Segment Start: Data listing
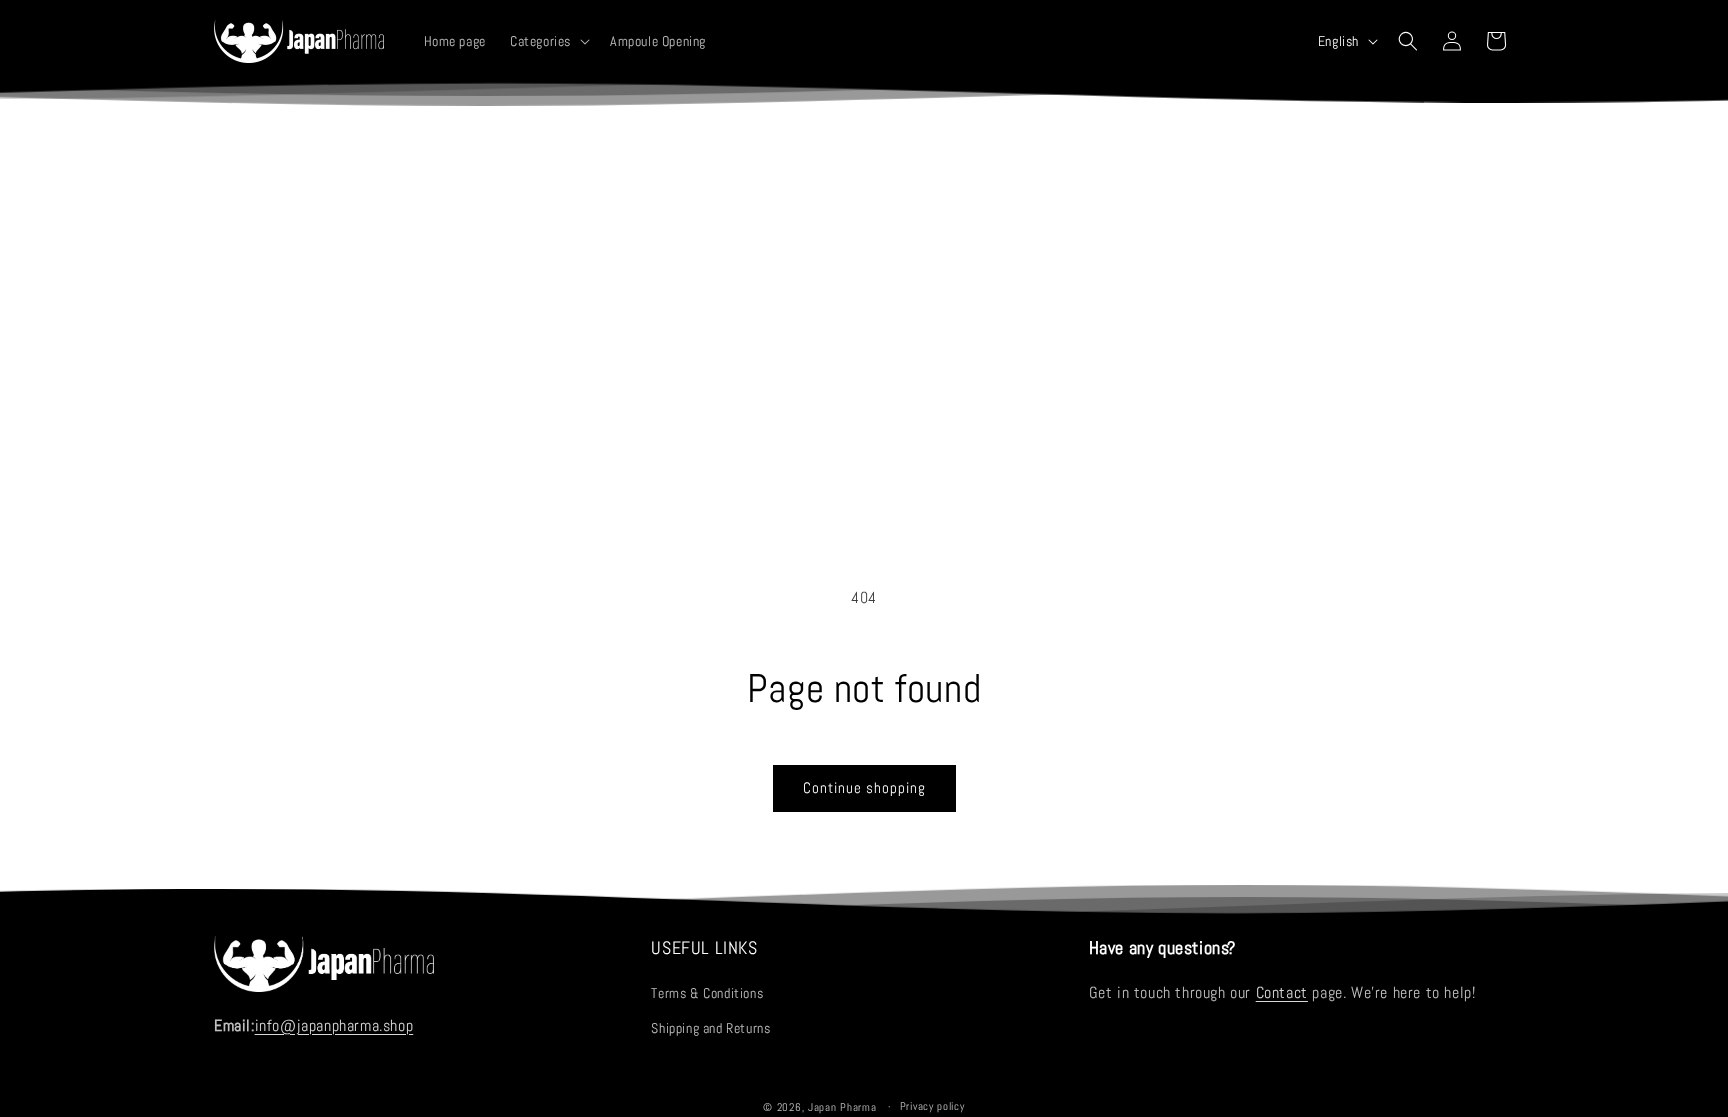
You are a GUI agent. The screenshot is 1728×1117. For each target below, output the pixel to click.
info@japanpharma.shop (334, 1025)
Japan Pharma (842, 1107)
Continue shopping (864, 787)
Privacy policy (932, 1106)
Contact (1282, 992)
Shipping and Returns (710, 1028)
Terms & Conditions (707, 993)
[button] (548, 41)
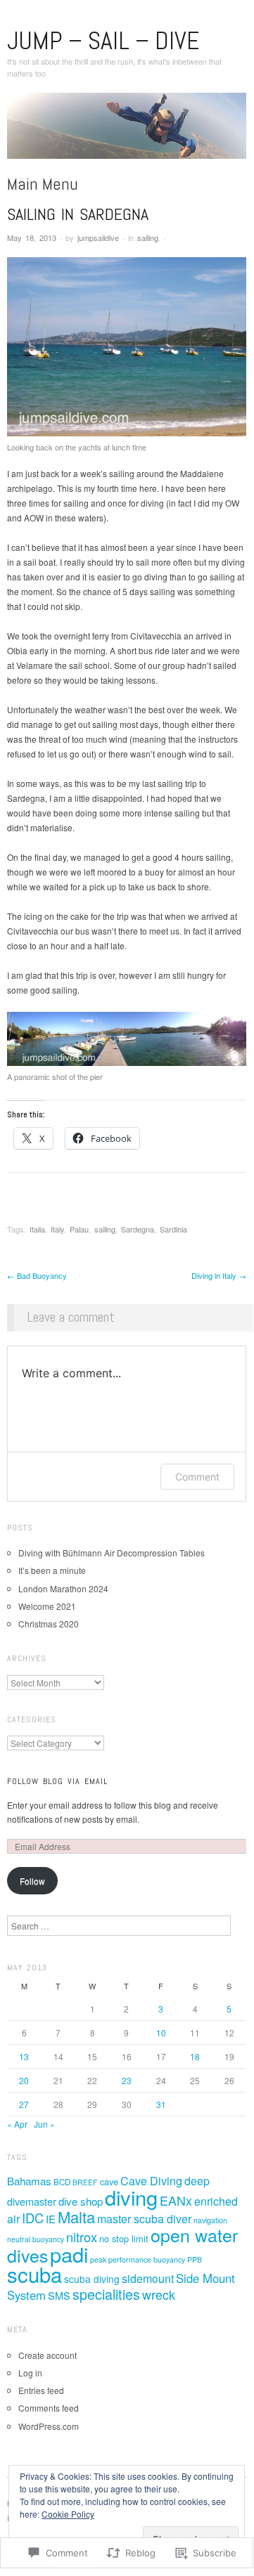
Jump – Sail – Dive (103, 41)
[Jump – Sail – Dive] (126, 131)
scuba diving (92, 2279)
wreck (158, 2294)
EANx (176, 2200)
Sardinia (173, 1229)
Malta (76, 2216)
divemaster (31, 2201)
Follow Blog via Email (57, 1781)
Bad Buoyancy (37, 1275)
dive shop (80, 2201)
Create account (47, 2355)
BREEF (85, 2182)
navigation (210, 2220)
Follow (32, 1881)
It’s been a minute (52, 1570)
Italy (57, 1229)
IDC (33, 2218)
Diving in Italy (218, 1275)
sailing (147, 237)
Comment (197, 1477)
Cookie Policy (68, 2514)
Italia (37, 1229)
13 (24, 2056)
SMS (59, 2295)
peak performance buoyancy (137, 2259)
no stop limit (123, 2238)
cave (109, 2181)
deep (197, 2181)
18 (195, 2056)
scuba (34, 2274)
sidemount (148, 2278)
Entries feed (41, 2390)
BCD (61, 2181)
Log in (30, 2373)
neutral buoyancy (35, 2239)
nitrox (81, 2236)
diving (131, 2197)
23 (127, 2080)
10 (161, 2032)
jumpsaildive (98, 237)
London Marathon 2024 (63, 1588)
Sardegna (137, 1229)
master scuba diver (144, 2219)
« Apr (17, 2124)
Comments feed (48, 2408)
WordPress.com (48, 2426)
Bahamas (29, 2180)
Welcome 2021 (47, 1606)
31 (161, 2104)
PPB (194, 2259)
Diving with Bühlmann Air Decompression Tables (111, 1553)
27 (24, 2104)
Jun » (44, 2124)
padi (69, 2253)
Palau (79, 1229)
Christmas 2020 (48, 1623)
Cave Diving (151, 2181)
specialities (106, 2294)
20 (24, 2080)
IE (51, 2218)
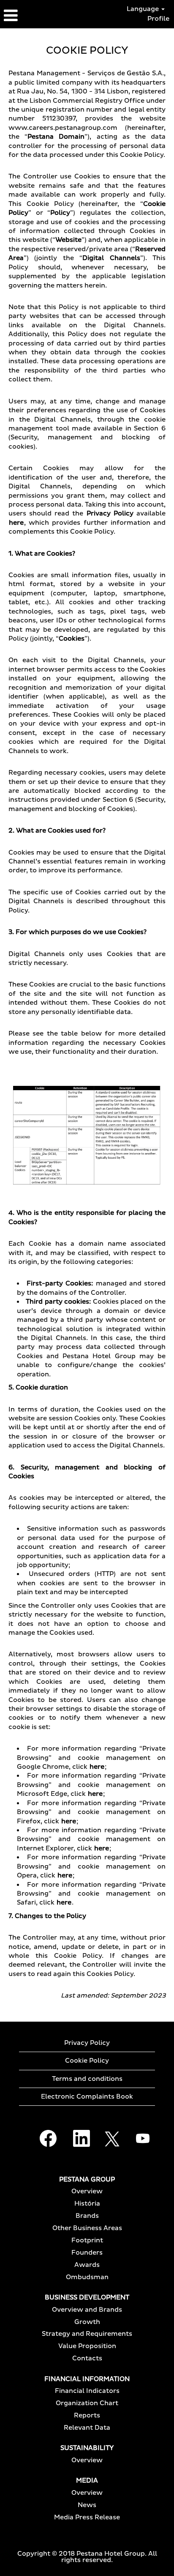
Segment End: Data listing
**Exercise objective:**
Return all the material exactly, skipping pictures.

**Answer section:**
You are a GUI agent. The screenshot is 1728×1117. For each target below, output the pixel to click.
info@japanpharma.shop (334, 1025)
Japan Pharma (842, 1107)
Continue shopping (864, 787)
Privacy policy (932, 1106)
Contact (1282, 992)
Shipping and Returns (710, 1028)
Terms & Conditions (707, 993)
[button] (548, 41)
Jump – Sail – Dive (103, 41)
[Jump – Sail – Dive] (126, 131)
scuba diving (92, 2279)
wreck (158, 2294)
EANx (176, 2200)
Sardinia (173, 1229)
Malta (76, 2216)
divemaster (31, 2201)
Follow Blog via Email (57, 1781)
Bad Buoyancy (37, 1275)
dive shop (80, 2201)
Create account (47, 2355)
BREEF (85, 2182)
navigation (210, 2220)
Follow (32, 1881)
It’s been a minute (52, 1570)
Italy (57, 1229)
IDC (33, 2218)
Diving in Italy (218, 1275)
sailing (147, 237)
Comment (197, 1477)
Cookie Policy (68, 2514)
Italia (37, 1229)
13 (24, 2056)
SMS (59, 2295)
peak performance buoyancy (137, 2259)
no stop limit (123, 2238)
cave (109, 2181)
deep (197, 2181)
18 (195, 2056)
scuba (34, 2274)
sidemount (148, 2278)
Entries feed (41, 2390)
BCD (61, 2181)
Log in (30, 2373)
neutral buoyancy (35, 2239)
nitrox (81, 2236)
diving (131, 2197)
23 (127, 2080)
10 (161, 2032)
jumpsaildive (98, 237)
London Marathon 2024 (63, 1588)
Sardegna (137, 1229)
master scuba diver (144, 2219)
« Apr (17, 2124)
Comments feed (48, 2408)
WordPress.com (48, 2426)
Bahamas (29, 2180)
Welcome 2021 (47, 1606)
31 (161, 2104)
PPB (194, 2259)
Diving with Bühlmann Air Decompression Tables (111, 1553)
27 (24, 2104)
Jun » (44, 2124)
padi (69, 2253)
Palau (79, 1229)
Christmas 2020 (48, 1623)
Cave Diving (151, 2181)
specialities (106, 2294)
20 (24, 2080)
IE (51, 2218)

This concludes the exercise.